そんなテオレームに、レイは小さく肩を竦めて話の先を促す。
今まで下ろしていたドラゴンローブのフードを被るレイだったが、それが照れ隠しの一つに過ぎないというのはテオレームからも見て取れた。
「……で、結局何の用事でここまで来たんだ?」
「ああ。この速度で進めば夕方くらいにはオブリシン伯爵領を出ることになると思う。その際に、悪いが偵察に出て貰えないか?」
「なるほど。当然セトもだな?」
一応の確認として問い掛けるレイに、テオレームは当然とばかりに頷く。
そもそも今回の偵察を頼んだ理由が、セトを従魔としているレイには空を飛べるという圧倒的なアドバンテージがあるからこそだ。
ここで他の騎兵のように馬に乗って偵察してきたいと言う筈もないし、そもそもその場合はセトの匂いが染みついているレイだ。余程の馬……それこそテオレームが乗っているような軍馬でもない限り、レイをその背に乗せるようなことはしないだろう。
「話は分かった。さっきも言ったが、俺としては全く問題はない。何なら、今からでも偵察に出るが?」
「それは止めてくれ。何だかんだと言ってもレイという戦力がいざという時に備えてここにいるというのは、色々な意味で大きい。反乱軍の皆もそれを心の拠りどころにしているところがあるからな」
そんなテオレームの言葉を聞き、微かに眉を顰めるレイ。
この軍は、あくまでもメルクリオが率いる反乱軍なのだ。だというのに、言ってみれば一介の雇われ冒険者の自分がそこまで中心人物になってもいいのか。ふとそう思った為だ。
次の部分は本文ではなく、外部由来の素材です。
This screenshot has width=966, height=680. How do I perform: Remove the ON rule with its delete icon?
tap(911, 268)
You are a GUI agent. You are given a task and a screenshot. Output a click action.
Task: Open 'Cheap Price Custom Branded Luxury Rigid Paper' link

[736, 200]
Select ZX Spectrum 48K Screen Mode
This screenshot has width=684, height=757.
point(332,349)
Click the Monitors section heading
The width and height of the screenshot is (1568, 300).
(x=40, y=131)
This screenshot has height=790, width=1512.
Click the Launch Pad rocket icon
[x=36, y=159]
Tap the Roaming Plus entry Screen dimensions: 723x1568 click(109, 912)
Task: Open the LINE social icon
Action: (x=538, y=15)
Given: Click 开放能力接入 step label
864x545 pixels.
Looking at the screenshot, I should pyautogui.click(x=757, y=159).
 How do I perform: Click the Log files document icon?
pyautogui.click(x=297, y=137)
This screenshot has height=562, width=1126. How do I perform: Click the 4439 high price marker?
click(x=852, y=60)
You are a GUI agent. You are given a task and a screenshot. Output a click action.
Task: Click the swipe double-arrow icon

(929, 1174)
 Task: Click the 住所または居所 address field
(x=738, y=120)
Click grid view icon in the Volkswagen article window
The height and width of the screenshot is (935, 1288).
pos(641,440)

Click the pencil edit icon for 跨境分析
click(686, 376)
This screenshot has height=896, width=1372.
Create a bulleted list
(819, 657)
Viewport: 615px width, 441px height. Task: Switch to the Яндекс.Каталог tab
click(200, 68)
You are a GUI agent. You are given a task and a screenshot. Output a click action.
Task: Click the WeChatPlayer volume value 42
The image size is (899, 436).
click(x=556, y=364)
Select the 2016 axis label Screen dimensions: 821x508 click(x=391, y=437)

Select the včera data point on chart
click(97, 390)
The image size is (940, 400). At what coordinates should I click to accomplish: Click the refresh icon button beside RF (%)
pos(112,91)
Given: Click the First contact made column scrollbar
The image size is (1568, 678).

(よくある話だと、俺を邪魔に思った反乱軍の首脳部が排除するべく動き出すとかあるが……いや、ないか)
メルクリオを含めて何人かが自分に思うところがあるのは知っているが、だからといって迂闊な真似をする程に馬鹿でもないだろう。下手にそんな真似をすれば、それこそ反乱軍そのものが焼き尽くされる可能性もあるのだから。
そんな風に考え、レイはテオレームに頷くのだった。